EX-99.L1 2 dex99l1.htm OPINION AND CONSENT OF SIMPSON THACHER & BARTLETT LLP Opinion and Consent of Simpson Thacher & Bartlett LLP

EXHIBIT L(1)

 

October 14, 2004

 

Salomon Brothers Variable Rate Strategic Fund Inc.

125 Broad Street

New York, New York 10004

 

Ladies and Gentlemen:

 

We have acted as counsel to Salomon Brothers Variable Rate Strategic Fund Inc., a closed-end investment company organized as a Maryland corporation (the “Company”), in connection with the Registration Statement on Form N-2, File Nos. 333-117951 and 811-21609 (the “Registration Statement”) filed by the Company with the Securities and Exchange Commission (the “Commission”) under the Securities Act of 1933, as amended (the “Act”), and the Investment Company Act of 1940, as amended, relating to the issuance by the Company of up to 60,000,000 shares of Common Stock, par value $0.001 per share (together with any additional shares of such stock that may be issued by the Company pursuant to Rule 462(b) (as prescribed by the Commission pursuant to the Act) in connection with the offering described in the Registration Statement, the “Shares”).

 

We have examined the Registration Statement and a specimen share certificate, which has been filed with the Commission as an exhibit to the Registration Statement. We also have examined the originals, or duplicates or certified or conformed copies, of such corporate records, agreements, documents and other instruments and have made such other investigations as we have deemed relevant and necessary in connection with the opinions hereinafter set forth. As to questions of fact material to this opinion, we have relied upon certificates or comparable documents of public officials and of officers and representatives of the Company.
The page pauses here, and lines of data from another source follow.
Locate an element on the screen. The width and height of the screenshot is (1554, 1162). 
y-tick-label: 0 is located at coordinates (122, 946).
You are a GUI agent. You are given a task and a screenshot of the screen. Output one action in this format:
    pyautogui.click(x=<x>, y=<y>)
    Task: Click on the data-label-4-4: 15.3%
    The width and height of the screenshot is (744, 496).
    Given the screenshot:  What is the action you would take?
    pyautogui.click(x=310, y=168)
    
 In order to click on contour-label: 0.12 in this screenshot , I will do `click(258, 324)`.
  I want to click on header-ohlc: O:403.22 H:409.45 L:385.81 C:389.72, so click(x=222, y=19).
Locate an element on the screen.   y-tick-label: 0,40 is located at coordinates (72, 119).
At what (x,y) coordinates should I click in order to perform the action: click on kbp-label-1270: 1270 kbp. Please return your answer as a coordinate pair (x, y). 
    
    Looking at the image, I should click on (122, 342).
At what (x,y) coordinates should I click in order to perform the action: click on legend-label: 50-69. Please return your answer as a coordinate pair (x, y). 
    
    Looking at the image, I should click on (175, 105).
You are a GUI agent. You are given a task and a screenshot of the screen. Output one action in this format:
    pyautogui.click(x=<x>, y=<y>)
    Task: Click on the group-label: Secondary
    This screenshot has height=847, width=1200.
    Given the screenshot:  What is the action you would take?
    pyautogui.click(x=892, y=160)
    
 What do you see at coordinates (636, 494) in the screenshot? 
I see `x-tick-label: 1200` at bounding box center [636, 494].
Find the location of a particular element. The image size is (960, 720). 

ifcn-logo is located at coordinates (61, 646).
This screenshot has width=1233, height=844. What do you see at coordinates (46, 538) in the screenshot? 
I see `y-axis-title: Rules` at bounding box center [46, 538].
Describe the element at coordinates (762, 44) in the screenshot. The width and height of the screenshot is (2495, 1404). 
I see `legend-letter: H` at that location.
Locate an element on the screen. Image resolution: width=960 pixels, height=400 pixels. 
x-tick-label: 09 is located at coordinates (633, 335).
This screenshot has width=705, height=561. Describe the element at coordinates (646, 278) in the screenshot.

Salomon Brothers Variable Rate

   -2-    October 14, 2004

Strategic Fund Inc.

         

 

In rendering the opinion set forth below, we have assumed the genuineness of all signatures, the legal capacity of natural persons, the authenticity of all documents submitted to us as originals, the conformity to original documents of all documents submitted to us as duplicates or certified or conformed copies and the authenticity of the originals of such latter documents.

 

Based upon the foregoing, and subject to the qualifications, assumptions and limitations stated herein, we are of the opinion that (1) when the Board of Directors of the Company (the “Board”) has taken all necessary corporate action to authorize and approve the issuance of the Shares, and (2) upon payment and delivery in accordance with the applicable definitive underwriting agreement approved by the Board, the Shares will be validly issued, fully paid and nonassessable.

 

Insofar as the opinion expressed herein relates to or is dependent upon matters governed by the law of the State of Maryland, we have relied upon the opinion of Piper Rudnick LLP dated the date hereof.

 

We do not express any opinion herein concerning any law other than, to the extent set forth herein, the law of the State of Maryland.

 

We hereby consent to the filing of this opinion letter as Exhibit (L)(1) to the Registration Statement and to the use of our name under the caption “Legal Opinions” in the Prospectus included in the Registration Statement.